• PASSAGE SHOWN
★ ★ ★

Yet let me offer as yet another explanation of civic evils, this more general one—distinguished from the preceding by including them all and more—that not only is our "Town" in itself imperfect, but the other three elements we have been characterising as school, cloister and city, are yet more imperfect, since disordered, decayed, or undeveloped anew. It is because of each and all of these imperfect realisations of our civic life, that the evils of life sink down, or flame out, into these complex eruptions of social evils with which our human aggregations are as yet cursed.

Hence, to those who are struggling with disease and pain, with ignorance and defect, with vice, and with crime, but for the most part too separately, it is time to say that all these four evils are capable of being viewed together, and largely even treated together. They are not unrelated, but correspond each as the negative to that fourfold presentment of ideals we have hitherto been raising. To this ideal unity of healthy town, with its practical and scientific schools of all kinds, with its meditative cloister of ethical and social idealism, of unified science and philosophy, of imagination and drama, all culminating in the polity, culture, and art which make a city proper, we have here the corresponding defects in detail.

★ ★ ★

• SOURCE INFORMATION

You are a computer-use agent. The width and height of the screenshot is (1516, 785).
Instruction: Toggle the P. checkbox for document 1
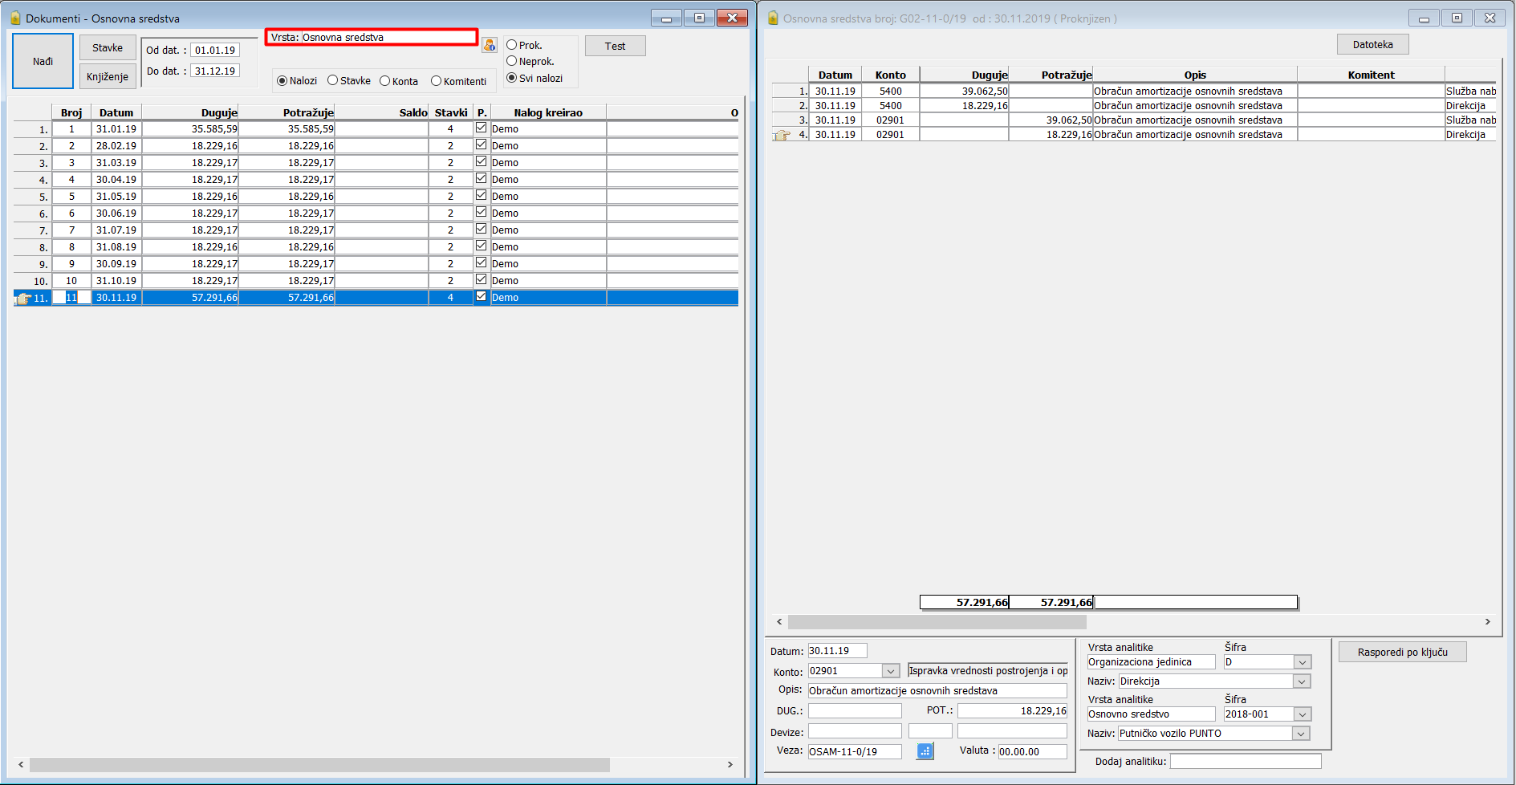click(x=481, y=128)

★ ★ ★

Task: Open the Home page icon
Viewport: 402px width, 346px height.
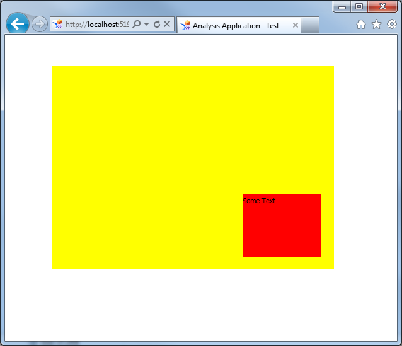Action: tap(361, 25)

★ ★ ★

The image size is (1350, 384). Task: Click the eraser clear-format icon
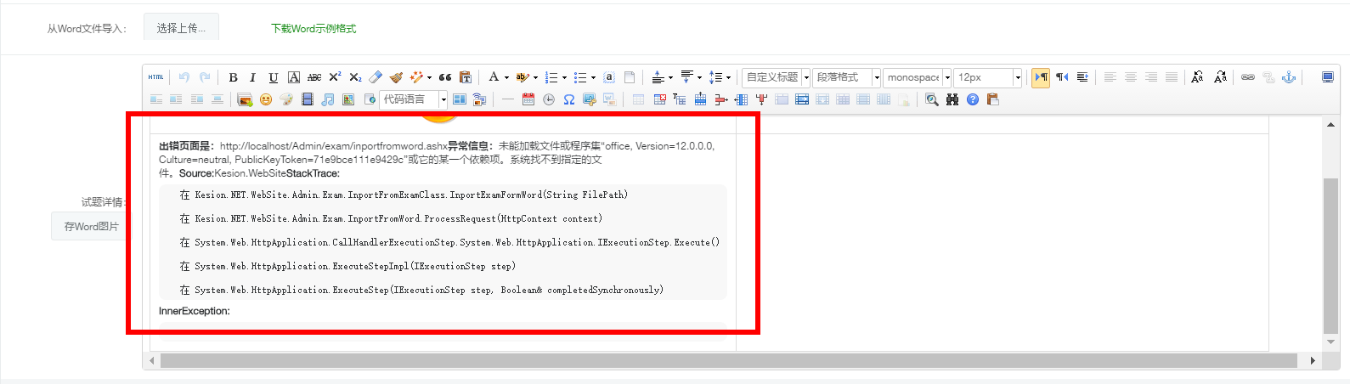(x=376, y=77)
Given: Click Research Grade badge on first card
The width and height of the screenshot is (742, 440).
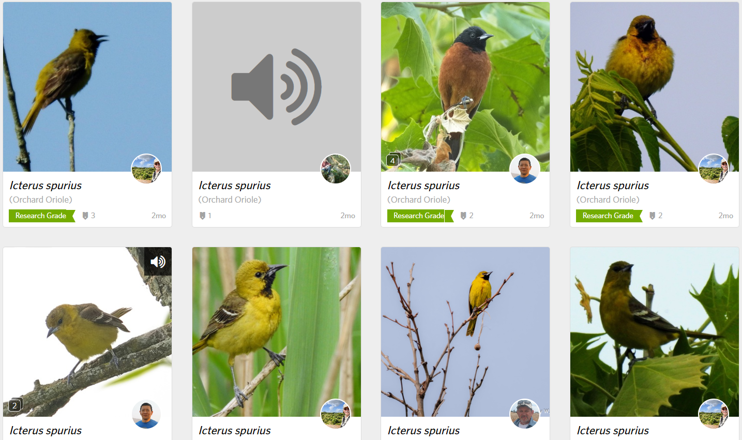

★ ★ ★

• CHECK YOUR UNDERSTANDING
1. In the passage on civic evils, what does each of the four evils correspond to?
2. Resume the passage on civic evils right after its final sentence.
The material that comes after the passage on civic evils is separate from it.

• RESPONSES TO THE EXERCISE
1. Each corresponds as the negative to the fourfold presentment of ideals the passage has been raising.

2.
The evils of existing city life are thus largely reinterpreted; and if so more efficiently combated; since the poverty, squalor and ugliness of our cities, their disease and their intemperance, their ignorance, dulness and mental defect, their vice and crime are thus capable not only of separate treatment but of an increasingly unified civic hygiene, and this in the widest sense, material and moral, economic and idealist, utilitarian and artistic. Even the most earnest and capable workers towards civic betterment in these many fields may gain at once in hope and in efficiency as they see their special interests and tasks converging into the conception of the city as an organic unity, and this not fixed and settled, nor even in process of progress or degeneration from causes beyond our ken, but as an orderly development which we may aid towards higher perfection, geographic and cultural alike.

Our modern town is thus in a very real sense, one not hopeless, but as hopeful as may be, a veritable purgatory; that is a struggle of lower and higher idealisms, amid the respective expressions and outcomes of these. Indeed, in our own present cities, as they have come to be, is not each of us ever finding his own Inferno, or it may be his Paradise? Does he not see the dark fate of some, the striving and rising hope of others, the redemption also?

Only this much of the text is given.